Alexandre Dumaine, qualifié de « cuisinier des rois » ou surnommé « Alexandre le Magnifique » reprit le restaurant de la Côte d’Or en 1930. Parmi les clients du monde politique, artistique et littéraire, figurent le roi d’Espagne, l’Aga Khan, le prince Rainier, Sacha Guitry, Orson Welles, Edith Piaf, Gary Cooper ou encore Salvador Dali. A cette époque, le restaurant du village de Saulieu est l’étape gastronomique obligatoire, au même titre que Fernand Point à Vienne et André Pic à Valence. Un nouveau propriétaire, Claude Verger, décide de racheter l’établissement et d’en confier la direction à un certain Bernard Loiseau.

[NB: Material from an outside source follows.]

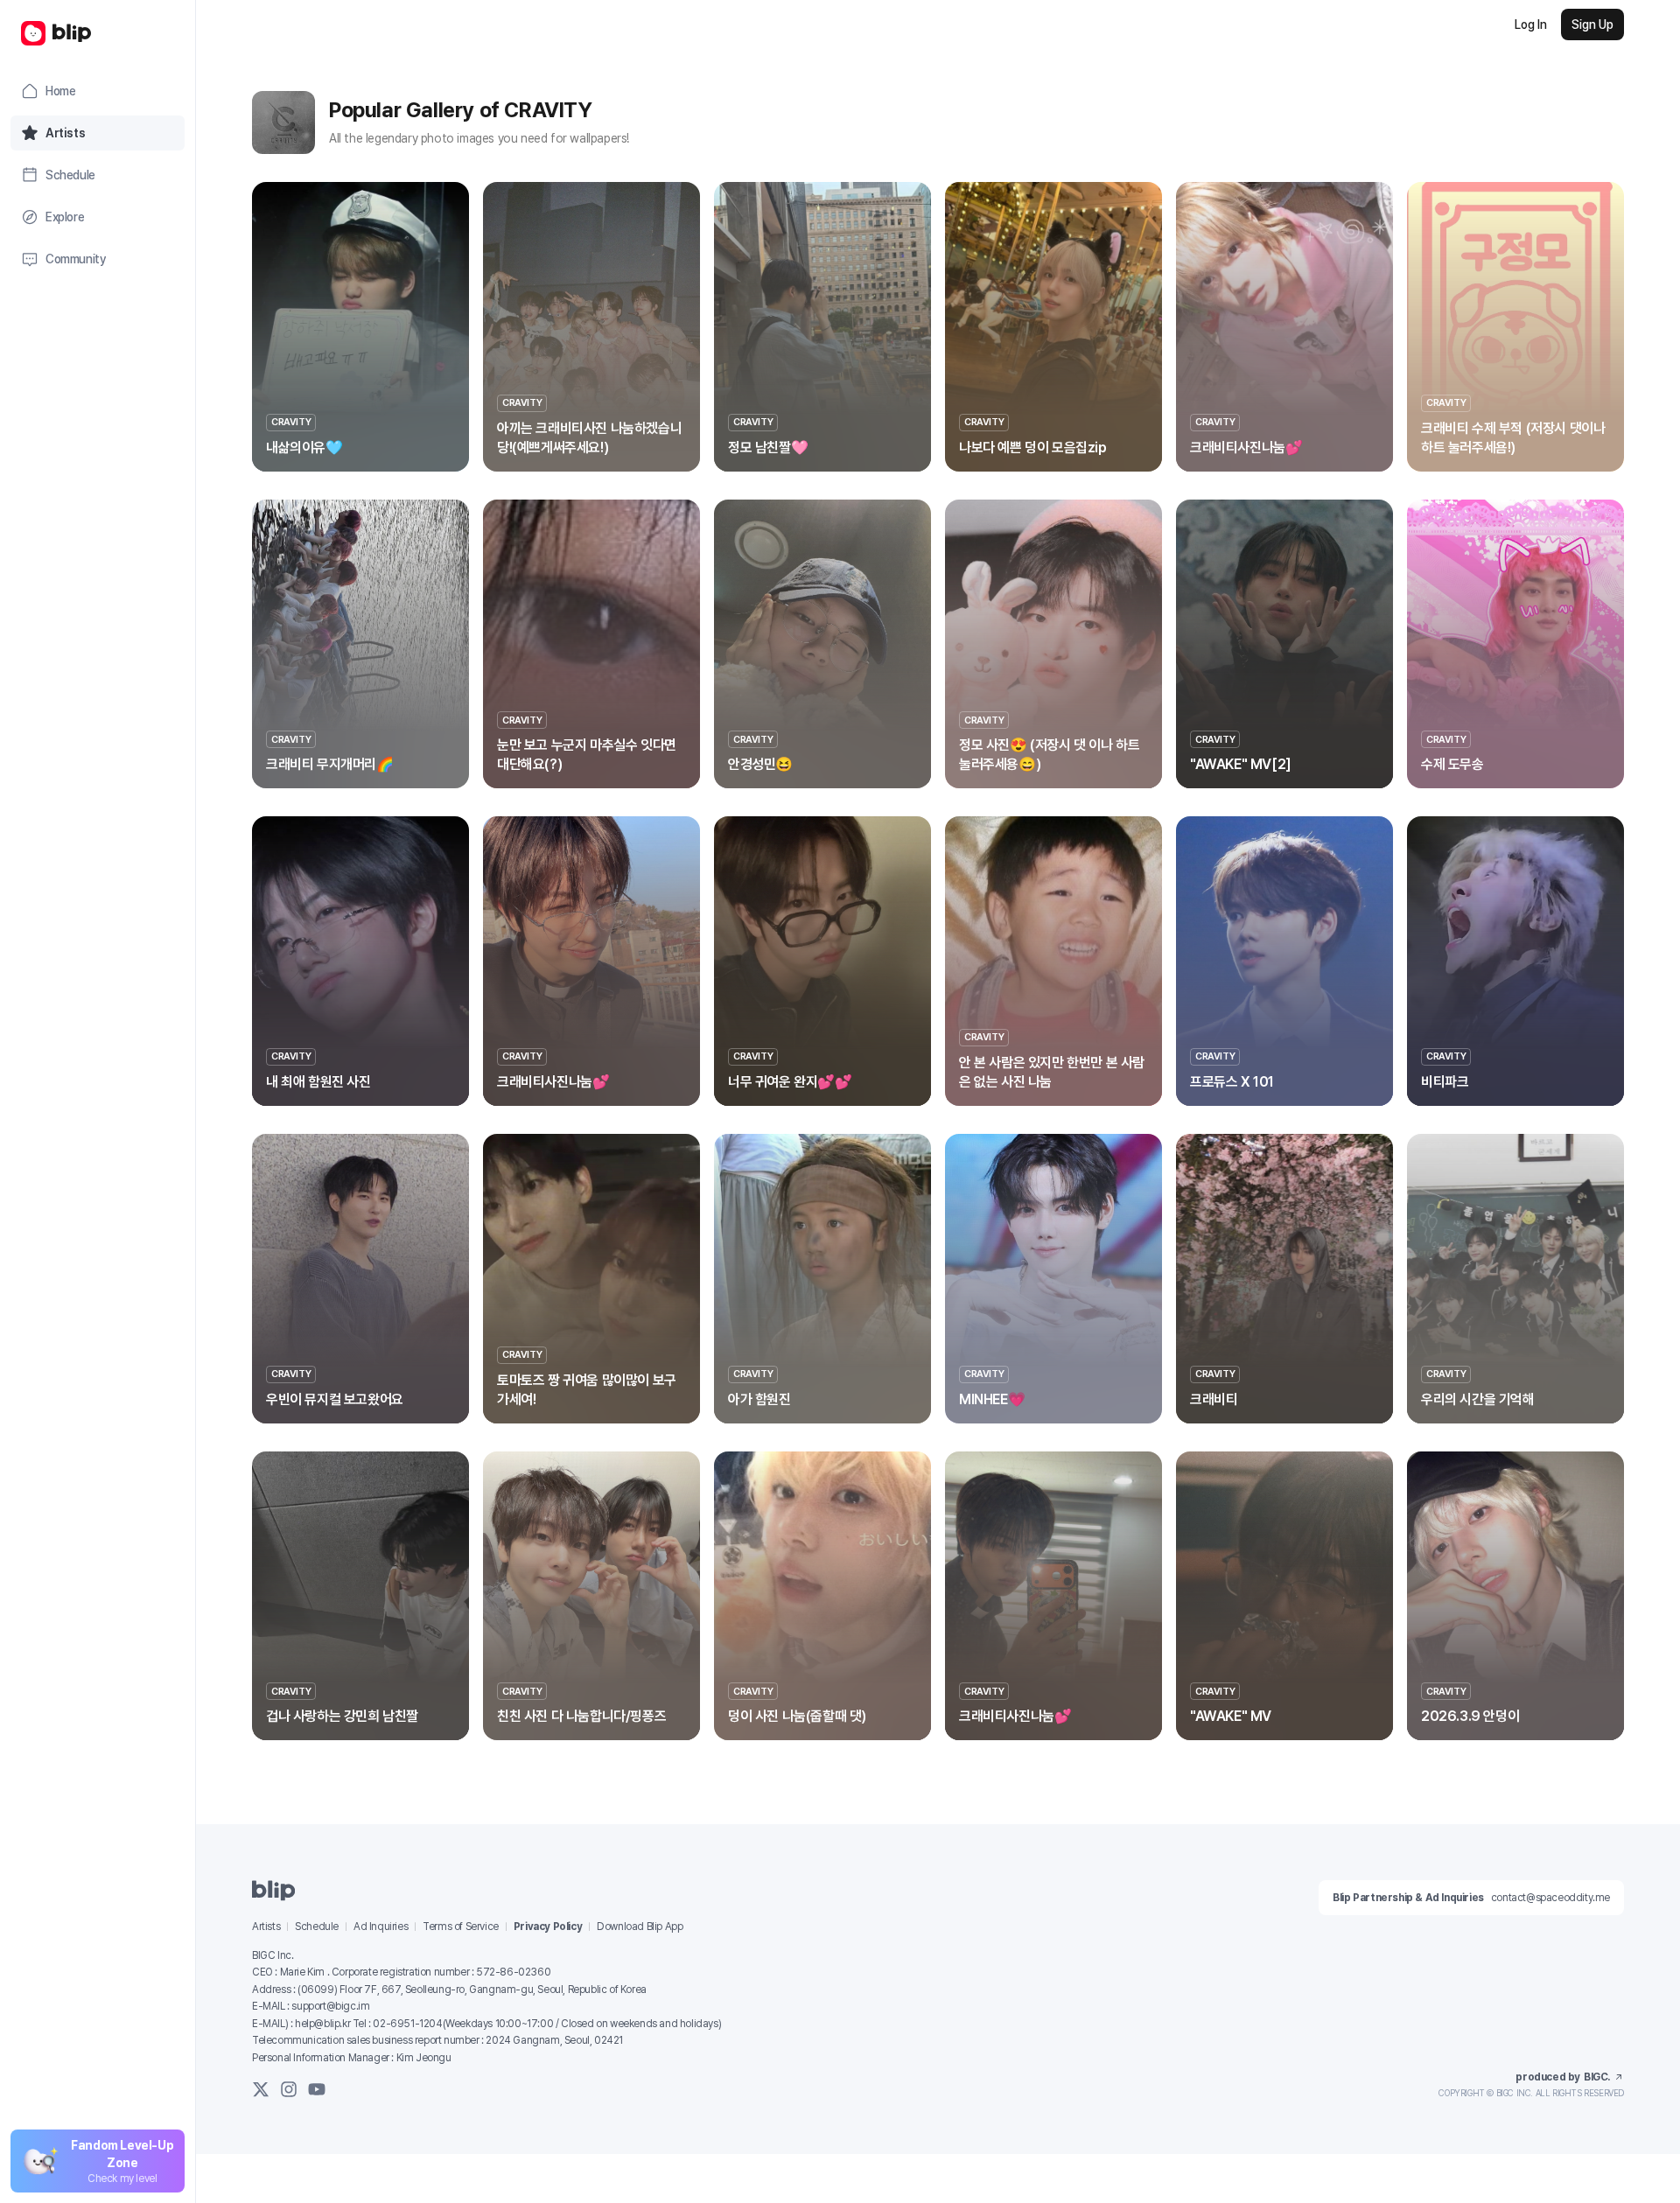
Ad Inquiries (381, 1926)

A l’aube des années 80, Bernard Loiseau se fait remarquer par son style de cuisine épuré, avec ses déglacages à l’eau, devenus depuis une référence. Dès la premiere étoile acquise en 1977, il n’a de cesse de viser la deuxième, attribuée en 1981. Celle-ci verra l’explosion du personnage. C’est l’époque de tous les projets jusqu’à l’attribution de la troisième étoile en mars 1991.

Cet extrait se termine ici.